● WHAT THE TASK REQUIRES: Rewrite the entries below, changing every "GUI agent" to "GUI assistant" and leaving everything else as it is.

● MATERIAL FOR THIS EXERCISE:
◇ ◇ ◇

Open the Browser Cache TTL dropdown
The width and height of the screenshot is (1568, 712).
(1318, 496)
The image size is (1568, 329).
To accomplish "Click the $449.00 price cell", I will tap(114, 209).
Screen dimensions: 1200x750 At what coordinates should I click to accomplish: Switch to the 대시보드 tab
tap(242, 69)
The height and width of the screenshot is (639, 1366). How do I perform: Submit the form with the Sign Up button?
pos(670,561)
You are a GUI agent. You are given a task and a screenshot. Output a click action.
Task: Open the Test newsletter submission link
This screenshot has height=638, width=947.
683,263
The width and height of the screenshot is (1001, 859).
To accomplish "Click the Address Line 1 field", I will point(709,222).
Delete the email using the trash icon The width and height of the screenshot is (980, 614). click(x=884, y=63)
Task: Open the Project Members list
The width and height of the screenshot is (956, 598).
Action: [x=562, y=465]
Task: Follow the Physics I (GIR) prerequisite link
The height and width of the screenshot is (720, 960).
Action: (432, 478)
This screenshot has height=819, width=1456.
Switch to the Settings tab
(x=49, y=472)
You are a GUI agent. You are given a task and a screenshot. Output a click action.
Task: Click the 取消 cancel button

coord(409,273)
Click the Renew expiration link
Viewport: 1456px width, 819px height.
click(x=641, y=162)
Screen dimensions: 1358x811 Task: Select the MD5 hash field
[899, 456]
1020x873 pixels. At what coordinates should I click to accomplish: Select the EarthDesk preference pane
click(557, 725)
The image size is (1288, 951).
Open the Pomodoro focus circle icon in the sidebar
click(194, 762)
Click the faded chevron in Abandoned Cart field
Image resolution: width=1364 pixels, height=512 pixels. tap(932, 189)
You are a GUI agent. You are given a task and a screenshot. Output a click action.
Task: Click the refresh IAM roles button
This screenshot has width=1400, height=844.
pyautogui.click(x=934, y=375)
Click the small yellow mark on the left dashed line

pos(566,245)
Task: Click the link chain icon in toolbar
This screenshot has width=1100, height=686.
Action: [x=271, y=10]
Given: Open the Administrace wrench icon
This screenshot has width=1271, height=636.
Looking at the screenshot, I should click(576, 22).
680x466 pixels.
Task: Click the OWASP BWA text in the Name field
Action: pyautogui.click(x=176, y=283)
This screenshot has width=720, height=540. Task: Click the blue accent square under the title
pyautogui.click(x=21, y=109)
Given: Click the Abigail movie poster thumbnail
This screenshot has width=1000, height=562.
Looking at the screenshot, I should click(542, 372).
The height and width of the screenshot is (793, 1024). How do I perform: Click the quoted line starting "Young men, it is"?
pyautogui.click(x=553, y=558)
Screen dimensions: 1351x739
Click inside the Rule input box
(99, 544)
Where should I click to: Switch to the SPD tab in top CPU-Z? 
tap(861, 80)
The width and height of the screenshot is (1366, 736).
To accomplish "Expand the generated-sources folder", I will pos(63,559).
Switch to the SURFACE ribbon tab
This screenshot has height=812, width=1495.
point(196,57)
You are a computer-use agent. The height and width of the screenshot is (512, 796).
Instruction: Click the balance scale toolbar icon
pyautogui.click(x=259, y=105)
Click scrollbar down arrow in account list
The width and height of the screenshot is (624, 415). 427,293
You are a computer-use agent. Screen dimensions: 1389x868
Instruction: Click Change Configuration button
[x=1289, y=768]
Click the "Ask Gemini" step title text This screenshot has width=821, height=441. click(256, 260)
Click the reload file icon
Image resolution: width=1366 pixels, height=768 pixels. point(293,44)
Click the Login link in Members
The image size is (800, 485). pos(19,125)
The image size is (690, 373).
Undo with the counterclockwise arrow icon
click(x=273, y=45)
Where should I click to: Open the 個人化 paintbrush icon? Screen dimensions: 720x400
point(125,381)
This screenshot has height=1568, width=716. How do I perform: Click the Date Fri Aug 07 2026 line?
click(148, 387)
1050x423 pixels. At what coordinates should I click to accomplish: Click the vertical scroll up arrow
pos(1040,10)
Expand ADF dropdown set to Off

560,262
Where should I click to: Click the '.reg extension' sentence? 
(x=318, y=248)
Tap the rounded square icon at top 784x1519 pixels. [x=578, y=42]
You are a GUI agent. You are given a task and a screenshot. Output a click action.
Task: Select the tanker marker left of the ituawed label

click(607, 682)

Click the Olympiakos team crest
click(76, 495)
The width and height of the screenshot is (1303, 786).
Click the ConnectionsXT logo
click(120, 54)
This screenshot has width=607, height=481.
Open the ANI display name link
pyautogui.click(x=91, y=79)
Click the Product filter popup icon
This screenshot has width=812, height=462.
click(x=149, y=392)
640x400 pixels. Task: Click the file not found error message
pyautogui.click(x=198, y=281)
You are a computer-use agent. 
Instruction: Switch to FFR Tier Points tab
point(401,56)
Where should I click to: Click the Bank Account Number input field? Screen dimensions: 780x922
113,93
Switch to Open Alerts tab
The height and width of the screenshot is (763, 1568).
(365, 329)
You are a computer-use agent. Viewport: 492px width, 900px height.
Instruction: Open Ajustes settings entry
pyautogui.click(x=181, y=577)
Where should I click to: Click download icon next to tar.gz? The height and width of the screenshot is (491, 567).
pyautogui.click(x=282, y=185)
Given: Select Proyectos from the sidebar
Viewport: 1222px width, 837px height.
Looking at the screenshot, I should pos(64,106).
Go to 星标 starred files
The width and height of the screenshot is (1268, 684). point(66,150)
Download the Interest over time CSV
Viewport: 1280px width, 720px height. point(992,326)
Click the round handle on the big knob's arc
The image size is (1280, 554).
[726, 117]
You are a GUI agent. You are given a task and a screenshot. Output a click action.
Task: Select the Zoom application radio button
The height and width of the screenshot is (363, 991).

◇ ◇ ◇

● WRITTEN SOLUTION:
Open the Browser Cache TTL dropdown
The width and height of the screenshot is (1568, 712).
(1318, 496)
The image size is (1568, 329).
To accomplish "Click the $449.00 price cell", I will tap(114, 209).
Screen dimensions: 1200x750 At what coordinates should I click to accomplish: Switch to the 대시보드 tab
tap(242, 69)
The height and width of the screenshot is (639, 1366). How do I perform: Submit the form with the Sign Up button?
pos(670,561)
You are a GUI assistant. You are given a task and a screenshot. Output a click action.
Task: Open the Test newsletter submission link
This screenshot has height=638, width=947.
683,263
The width and height of the screenshot is (1001, 859).
To accomplish "Click the Address Line 1 field", I will point(709,222).
Delete the email using the trash icon The width and height of the screenshot is (980, 614). click(x=884, y=63)
Task: Open the Project Members list
The width and height of the screenshot is (956, 598).
Action: [x=562, y=465]
Task: Follow the Physics I (GIR) prerequisite link
The height and width of the screenshot is (720, 960).
Action: (432, 478)
This screenshot has height=819, width=1456.
Switch to the Settings tab
(x=49, y=472)
You are a GUI assistant. You are given a task and a screenshot. Output a click action.
Task: Click the 取消 cancel button

coord(409,273)
Click the Renew expiration link
Viewport: 1456px width, 819px height.
click(x=641, y=162)
Screen dimensions: 1358x811 Task: Select the MD5 hash field
[899, 456]
1020x873 pixels. At what coordinates should I click to accomplish: Select the EarthDesk preference pane
click(557, 725)
The image size is (1288, 951).
Open the Pomodoro focus circle icon in the sidebar
click(194, 762)
Click the faded chevron in Abandoned Cart field
Image resolution: width=1364 pixels, height=512 pixels. tap(932, 189)
You are a GUI assistant. You are given a task and a screenshot. Output a click action.
Task: Click the refresh IAM roles button
This screenshot has width=1400, height=844.
pyautogui.click(x=934, y=375)
Click the small yellow mark on the left dashed line

pos(566,245)
Task: Click the link chain icon in toolbar
This screenshot has width=1100, height=686.
Action: [x=271, y=10]
Given: Open the Administrace wrench icon
This screenshot has width=1271, height=636.
Looking at the screenshot, I should click(576, 22).
680x466 pixels.
Task: Click the OWASP BWA text in the Name field
Action: pyautogui.click(x=176, y=283)
This screenshot has width=720, height=540. Task: Click the blue accent square under the title
pyautogui.click(x=21, y=109)
Given: Click the Abigail movie poster thumbnail
This screenshot has width=1000, height=562.
Looking at the screenshot, I should click(542, 372).
The height and width of the screenshot is (793, 1024). How do I perform: Click the quoted line starting "Young men, it is"?
pyautogui.click(x=553, y=558)
Screen dimensions: 1351x739
Click inside the Rule input box
(99, 544)
Where should I click to: Switch to the SPD tab in top CPU-Z? 
tap(861, 80)
The width and height of the screenshot is (1366, 736).
To accomplish "Expand the generated-sources folder", I will pos(63,559).
Switch to the SURFACE ribbon tab
This screenshot has height=812, width=1495.
point(196,57)
You are a computer-use agent. The height and width of the screenshot is (512, 796).
Instruction: Click the balance scale toolbar icon
pyautogui.click(x=259, y=105)
Click scrollbar down arrow in account list
The width and height of the screenshot is (624, 415). 427,293
You are a computer-use agent. Screen dimensions: 1389x868
Instruction: Click Change Configuration button
[x=1289, y=768]
Click the "Ask Gemini" step title text This screenshot has width=821, height=441. click(256, 260)
Click the reload file icon
Image resolution: width=1366 pixels, height=768 pixels. point(293,44)
Click the Login link in Members
The image size is (800, 485). pos(19,125)
The image size is (690, 373).
Undo with the counterclockwise arrow icon
click(x=273, y=45)
Where should I click to: Open the 個人化 paintbrush icon? Screen dimensions: 720x400
point(125,381)
This screenshot has height=1568, width=716. How do I perform: Click the Date Fri Aug 07 2026 line?
click(148, 387)
1050x423 pixels. At what coordinates should I click to accomplish: Click the vertical scroll up arrow
pos(1040,10)
Expand ADF dropdown set to Off

560,262
Where should I click to: Click the '.reg extension' sentence? 
(x=318, y=248)
Tap the rounded square icon at top 784x1519 pixels. [x=578, y=42]
You are a GUI assistant. You are given a task and a screenshot. Output a click action.
Task: Select the tanker marker left of the ituawed label

click(607, 682)

Click the Olympiakos team crest
click(76, 495)
The width and height of the screenshot is (1303, 786).
Click the ConnectionsXT logo
click(120, 54)
This screenshot has width=607, height=481.
Open the ANI display name link
pyautogui.click(x=91, y=79)
Click the Product filter popup icon
This screenshot has width=812, height=462.
click(x=149, y=392)
640x400 pixels. Task: Click the file not found error message
pyautogui.click(x=198, y=281)
You are a computer-use agent. 
Instruction: Switch to FFR Tier Points tab
point(401,56)
Where should I click to: Click the Bank Account Number input field? Screen dimensions: 780x922
113,93
Switch to Open Alerts tab
The height and width of the screenshot is (763, 1568).
(365, 329)
You are a computer-use agent. Viewport: 492px width, 900px height.
Instruction: Open Ajustes settings entry
pyautogui.click(x=181, y=577)
Where should I click to: Click download icon next to tar.gz? The height and width of the screenshot is (491, 567).
pyautogui.click(x=282, y=185)
Given: Select Proyectos from the sidebar
Viewport: 1222px width, 837px height.
Looking at the screenshot, I should pos(64,106).
Go to 星标 starred files
The width and height of the screenshot is (1268, 684). point(66,150)
Download the Interest over time CSV
Viewport: 1280px width, 720px height. point(992,326)
Click the round handle on the big knob's arc
The image size is (1280, 554).
[726, 117]
You are a GUI assistant. You are given a task and a screenshot. Output a click action.
Task: Select the Zoom application radio button
The height and width of the screenshot is (363, 991).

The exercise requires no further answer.